AENEAS

The leader of the Trojans

AENEAS

I am Aeneas, the leader of the Trojans. I am the son of Anchises and the goddess Aphrodite. I am one of the few survivors of the long war that ravaged the city of Troy for ten years. I was one of its staunchest defenders and I fought as an ally of the Trojans, at the head of the Dardanians, a people who lived near the western coast of present-day Turkey.

A long exile awaits me. I am looking for a place in Italy to call home, a homeland that I will not have time to inhabit but that I will leave to my son and his glorious descendants, who will be born from the fusion of East and West, Trojans and Latins.
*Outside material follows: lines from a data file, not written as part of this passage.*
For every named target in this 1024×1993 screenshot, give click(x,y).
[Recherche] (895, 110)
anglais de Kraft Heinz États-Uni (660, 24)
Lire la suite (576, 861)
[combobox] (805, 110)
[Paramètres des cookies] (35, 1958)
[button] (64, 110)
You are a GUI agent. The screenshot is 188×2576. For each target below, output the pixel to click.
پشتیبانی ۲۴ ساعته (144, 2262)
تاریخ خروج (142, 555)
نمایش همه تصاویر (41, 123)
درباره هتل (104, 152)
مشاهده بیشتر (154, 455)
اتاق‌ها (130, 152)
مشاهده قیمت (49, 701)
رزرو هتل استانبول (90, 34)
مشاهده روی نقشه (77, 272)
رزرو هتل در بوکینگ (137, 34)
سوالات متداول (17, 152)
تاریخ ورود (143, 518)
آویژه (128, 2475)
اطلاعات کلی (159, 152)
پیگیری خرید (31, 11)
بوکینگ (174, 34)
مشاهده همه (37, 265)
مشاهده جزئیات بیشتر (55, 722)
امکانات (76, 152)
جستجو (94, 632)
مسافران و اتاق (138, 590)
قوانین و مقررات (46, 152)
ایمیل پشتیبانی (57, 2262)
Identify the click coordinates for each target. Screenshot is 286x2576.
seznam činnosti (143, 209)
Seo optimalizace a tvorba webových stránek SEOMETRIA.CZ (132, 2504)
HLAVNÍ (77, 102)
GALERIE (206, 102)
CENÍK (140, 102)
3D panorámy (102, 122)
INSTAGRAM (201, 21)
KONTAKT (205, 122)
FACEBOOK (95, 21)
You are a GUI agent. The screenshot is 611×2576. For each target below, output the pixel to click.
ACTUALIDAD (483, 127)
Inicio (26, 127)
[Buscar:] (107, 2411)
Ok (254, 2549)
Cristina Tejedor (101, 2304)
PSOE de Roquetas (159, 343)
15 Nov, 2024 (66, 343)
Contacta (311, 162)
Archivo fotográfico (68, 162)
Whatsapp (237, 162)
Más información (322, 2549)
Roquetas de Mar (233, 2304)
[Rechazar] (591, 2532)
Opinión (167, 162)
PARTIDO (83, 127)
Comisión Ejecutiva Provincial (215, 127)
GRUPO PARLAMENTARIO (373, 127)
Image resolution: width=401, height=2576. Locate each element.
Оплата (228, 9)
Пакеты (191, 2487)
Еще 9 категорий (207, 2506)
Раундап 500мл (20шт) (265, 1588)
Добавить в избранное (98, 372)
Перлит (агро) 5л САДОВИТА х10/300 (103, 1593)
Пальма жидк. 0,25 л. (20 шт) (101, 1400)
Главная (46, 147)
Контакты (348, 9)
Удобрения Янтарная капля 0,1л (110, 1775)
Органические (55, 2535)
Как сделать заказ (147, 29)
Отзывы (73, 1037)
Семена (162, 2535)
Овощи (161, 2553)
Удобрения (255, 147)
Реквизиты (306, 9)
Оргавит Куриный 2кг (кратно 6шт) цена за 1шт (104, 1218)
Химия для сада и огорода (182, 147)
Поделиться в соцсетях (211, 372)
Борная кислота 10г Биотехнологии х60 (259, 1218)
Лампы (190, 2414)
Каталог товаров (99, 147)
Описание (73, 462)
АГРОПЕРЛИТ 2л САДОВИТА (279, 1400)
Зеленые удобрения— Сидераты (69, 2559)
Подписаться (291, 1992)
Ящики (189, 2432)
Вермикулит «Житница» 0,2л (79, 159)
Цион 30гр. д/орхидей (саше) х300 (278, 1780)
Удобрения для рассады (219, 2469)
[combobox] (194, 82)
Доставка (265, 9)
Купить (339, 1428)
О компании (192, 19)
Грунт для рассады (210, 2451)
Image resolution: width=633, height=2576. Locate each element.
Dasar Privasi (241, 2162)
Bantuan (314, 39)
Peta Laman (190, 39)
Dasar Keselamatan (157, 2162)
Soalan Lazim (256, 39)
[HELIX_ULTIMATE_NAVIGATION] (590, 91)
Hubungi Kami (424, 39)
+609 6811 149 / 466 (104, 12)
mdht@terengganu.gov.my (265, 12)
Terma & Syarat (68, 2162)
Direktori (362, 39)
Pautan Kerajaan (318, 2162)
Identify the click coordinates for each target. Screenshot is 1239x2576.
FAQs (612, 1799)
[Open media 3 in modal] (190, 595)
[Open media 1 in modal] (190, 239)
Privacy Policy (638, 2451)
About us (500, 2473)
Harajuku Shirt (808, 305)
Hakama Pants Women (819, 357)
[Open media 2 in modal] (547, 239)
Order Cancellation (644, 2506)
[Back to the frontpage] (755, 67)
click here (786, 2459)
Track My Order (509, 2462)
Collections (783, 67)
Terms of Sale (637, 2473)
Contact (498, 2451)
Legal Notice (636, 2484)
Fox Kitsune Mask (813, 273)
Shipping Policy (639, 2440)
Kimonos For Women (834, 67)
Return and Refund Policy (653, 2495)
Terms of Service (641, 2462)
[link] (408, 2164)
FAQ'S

Homer already talks about me in the Iliad, but it is in Virgil’s work that my story is fully told, transforming the tale of a foreign refugee into the epic of the birth of Rome and its empire.

I am dear to the gods for my pietas, a Latin word that is difficult to translate, which can be interpreted as ‘sense of duty‘, i.e. to commit oneself firmly and solidly to one’s purpose, showing respect and loyalty to all the bonds that bind man to his family, community, religion: justice, loyalty, clemency, valour in battle, endurance in fatigue, the ability to control one’s passions and feelings.

I am a man who has suffered, and continues to suffer a great deal, but who cannot say it and cannot show it because the fate of my son and his lineage depends on me. I am not burdened by the obligation to submit to the destiny that the gods have chosen for me, but I have accepted consciously and with extreme conviction the need to sacrifice my present to make possible a future that I will not see, but of whose greatness I am certain.

On several occasions my character has been misunderstood. I have been accused of being insensitive, almost rude, for my cold and detached attitude towards Dido, the queen of Carthage whom I loved dearly, when I had to leave her lands to continue my journey to Italy and told her that I had never promised her that I would stay or that we would become husband and wife. The truth is that I could not stay because the fates forbade it and because I had the responsibility to shape a new homeland for my son and his descendants.

That is why I became the hero of the ancient Roman people, the paradigmatic model of a culture that foresaw the constant subordination of the individual to the needs of the community. But my being a conquered hero, a defeated exile who had to flee from the destruction of his city, and who was able to resist and rebuild without ever losing hope, has also made me a ‘human hero‘, with whom men and women of every age and every world continue to identify.